Task objective:
Once the pictures are removed, restate the data below word for word.

:: Supplied information

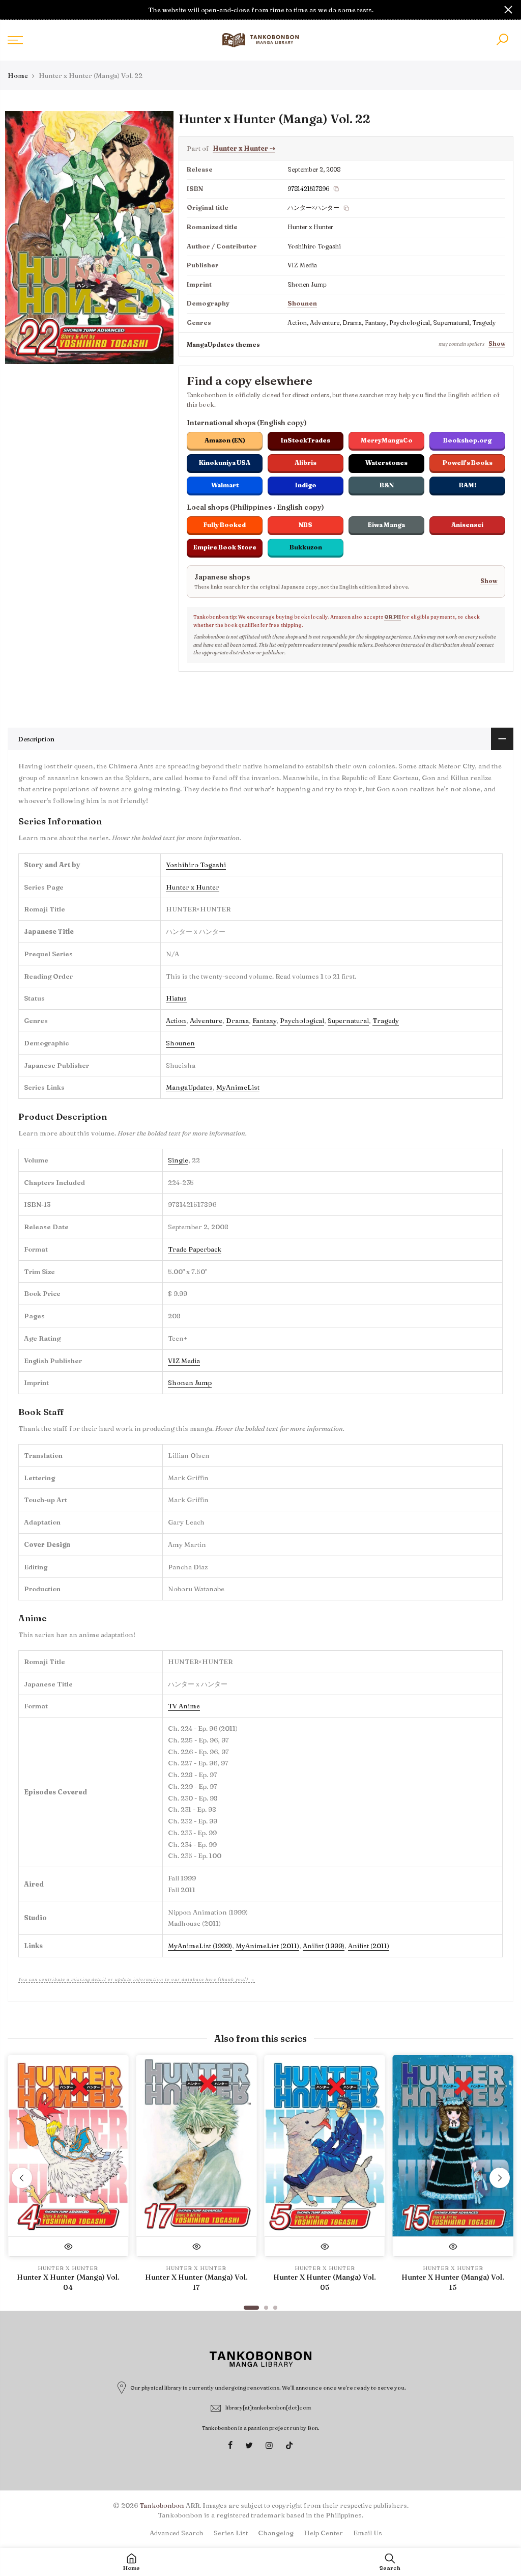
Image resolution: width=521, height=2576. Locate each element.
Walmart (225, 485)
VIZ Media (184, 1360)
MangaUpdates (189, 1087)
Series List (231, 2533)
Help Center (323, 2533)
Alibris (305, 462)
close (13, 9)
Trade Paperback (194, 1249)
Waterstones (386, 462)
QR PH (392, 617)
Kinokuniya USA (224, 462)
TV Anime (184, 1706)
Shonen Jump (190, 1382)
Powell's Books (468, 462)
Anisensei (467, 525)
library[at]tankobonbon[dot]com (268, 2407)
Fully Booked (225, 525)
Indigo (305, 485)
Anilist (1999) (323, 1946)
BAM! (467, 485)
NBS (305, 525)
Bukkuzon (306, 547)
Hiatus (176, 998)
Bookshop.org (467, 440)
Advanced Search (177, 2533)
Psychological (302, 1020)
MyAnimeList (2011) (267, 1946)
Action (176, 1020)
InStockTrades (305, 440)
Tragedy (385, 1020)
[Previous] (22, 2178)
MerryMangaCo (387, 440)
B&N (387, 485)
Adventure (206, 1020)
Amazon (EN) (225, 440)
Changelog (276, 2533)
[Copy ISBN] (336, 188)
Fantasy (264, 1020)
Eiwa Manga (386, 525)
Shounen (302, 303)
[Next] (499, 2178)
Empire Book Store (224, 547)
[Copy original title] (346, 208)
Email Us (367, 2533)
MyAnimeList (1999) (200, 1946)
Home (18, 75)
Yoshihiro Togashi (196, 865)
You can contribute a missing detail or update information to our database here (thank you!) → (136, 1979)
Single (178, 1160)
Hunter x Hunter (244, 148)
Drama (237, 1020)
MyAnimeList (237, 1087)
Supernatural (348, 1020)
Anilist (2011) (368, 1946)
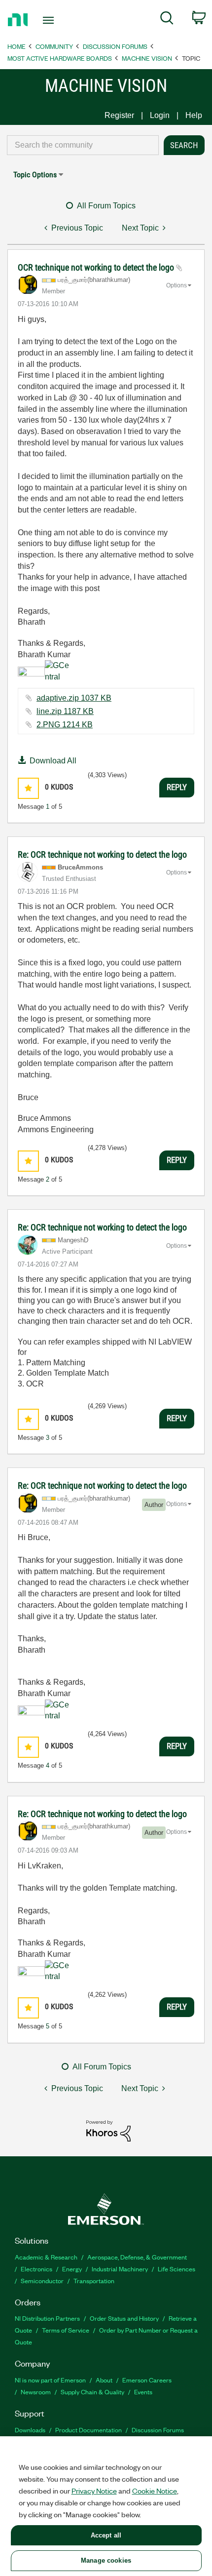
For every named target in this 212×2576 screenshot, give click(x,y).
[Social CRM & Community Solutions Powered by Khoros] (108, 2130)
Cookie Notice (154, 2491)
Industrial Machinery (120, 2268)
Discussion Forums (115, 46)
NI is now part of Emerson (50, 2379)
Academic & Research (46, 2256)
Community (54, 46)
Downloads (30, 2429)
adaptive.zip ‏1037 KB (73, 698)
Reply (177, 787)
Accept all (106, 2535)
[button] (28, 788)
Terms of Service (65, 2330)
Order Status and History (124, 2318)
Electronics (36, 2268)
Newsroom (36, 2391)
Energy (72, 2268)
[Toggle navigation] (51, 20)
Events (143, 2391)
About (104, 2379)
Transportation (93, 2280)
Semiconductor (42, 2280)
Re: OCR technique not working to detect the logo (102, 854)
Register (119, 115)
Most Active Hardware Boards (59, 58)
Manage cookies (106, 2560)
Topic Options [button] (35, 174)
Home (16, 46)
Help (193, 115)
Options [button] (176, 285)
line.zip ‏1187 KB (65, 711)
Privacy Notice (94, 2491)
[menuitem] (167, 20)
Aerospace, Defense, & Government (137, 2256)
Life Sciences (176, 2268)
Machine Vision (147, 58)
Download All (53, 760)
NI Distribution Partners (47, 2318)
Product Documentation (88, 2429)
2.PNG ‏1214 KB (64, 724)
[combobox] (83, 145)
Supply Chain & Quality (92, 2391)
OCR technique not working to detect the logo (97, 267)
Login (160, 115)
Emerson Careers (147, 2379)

::::

Answer to this problem:
Image resolution: width=521, height=2576. Locate each element.
Walmart (225, 485)
VIZ Media (184, 1360)
MangaUpdates (189, 1087)
Series List (231, 2533)
Help Center (323, 2533)
Alibris (305, 462)
close (13, 9)
Trade Paperback (194, 1249)
Waterstones (386, 462)
QR PH (392, 617)
Kinokuniya USA (224, 462)
TV Anime (184, 1706)
Shonen Jump (190, 1382)
Powell's Books (468, 462)
Anisensei (467, 525)
library[at]tankobonbon[dot]com (268, 2407)
Fully Booked (225, 525)
Indigo (305, 485)
Anilist (1999) (323, 1946)
BAM! (467, 485)
NBS (305, 525)
Bukkuzon (306, 547)
Hiatus (176, 998)
Bookshop.org (467, 440)
Advanced Search (177, 2533)
Psychological (302, 1020)
MyAnimeList (2011) (267, 1946)
Action (176, 1020)
InStockTrades (305, 440)
Tragedy (385, 1020)
[Previous] (22, 2178)
MerryMangaCo (387, 440)
B&N (387, 485)
Adventure (206, 1020)
Amazon (EN) (225, 440)
Changelog (276, 2533)
[Copy ISBN] (336, 188)
Fantasy (264, 1020)
Eiwa Manga (386, 525)
Shounen (302, 303)
[Next] (499, 2178)
Empire Book Store (224, 547)
[Copy original title] (346, 208)
Email Us (367, 2533)
MyAnimeList (1999) (200, 1946)
Home (18, 75)
Yoshihiro Togashi (196, 865)
You can contribute a missing detail or update information to our database here (thank you!) → (136, 1979)
Single (178, 1160)
Hunter x Hunter (244, 148)
Drama (237, 1020)
MyAnimeList (237, 1087)
Supernatural (348, 1020)
Anilist (2011) (368, 1946)
For every named target in this 212×2576 screenshot, give click(x,y).
[Social CRM & Community Solutions Powered by Khoros] (108, 2130)
Cookie Notice (154, 2491)
Industrial Machinery (120, 2268)
Discussion Forums (115, 46)
NI is now part of Emerson (50, 2379)
Academic & Research (46, 2256)
Community (54, 46)
Downloads (30, 2429)
adaptive.zip ‏1037 KB (73, 698)
Reply (177, 787)
Accept all (106, 2535)
[button] (28, 788)
Terms of Service (65, 2330)
Order Status and History (124, 2318)
Electronics (36, 2268)
Newsroom (36, 2391)
Energy (72, 2268)
[Toggle navigation] (51, 20)
Events (143, 2391)
About (104, 2379)
Transportation (93, 2280)
Semiconductor (42, 2280)
Re: OCR technique not working to detect the logo (102, 854)
Register (119, 115)
Most Active Hardware Boards (59, 58)
Manage cookies (106, 2560)
Topic Options [button] (35, 174)
Home (16, 46)
Help (193, 115)
Options [button] (176, 285)
line.zip ‏1187 KB (65, 711)
Privacy Notice (94, 2491)
[menuitem] (167, 20)
Aerospace, Defense, & Government (137, 2256)
Life Sciences (176, 2268)
Machine Vision (147, 58)
Download All (53, 760)
NI Distribution Partners (47, 2318)
Product Documentation (88, 2429)
2.PNG ‏1214 KB (64, 724)
[combobox] (83, 145)
Supply Chain & Quality (92, 2391)
OCR technique not working to detect the logo (97, 267)
Login (160, 115)
Emerson Careers (147, 2379)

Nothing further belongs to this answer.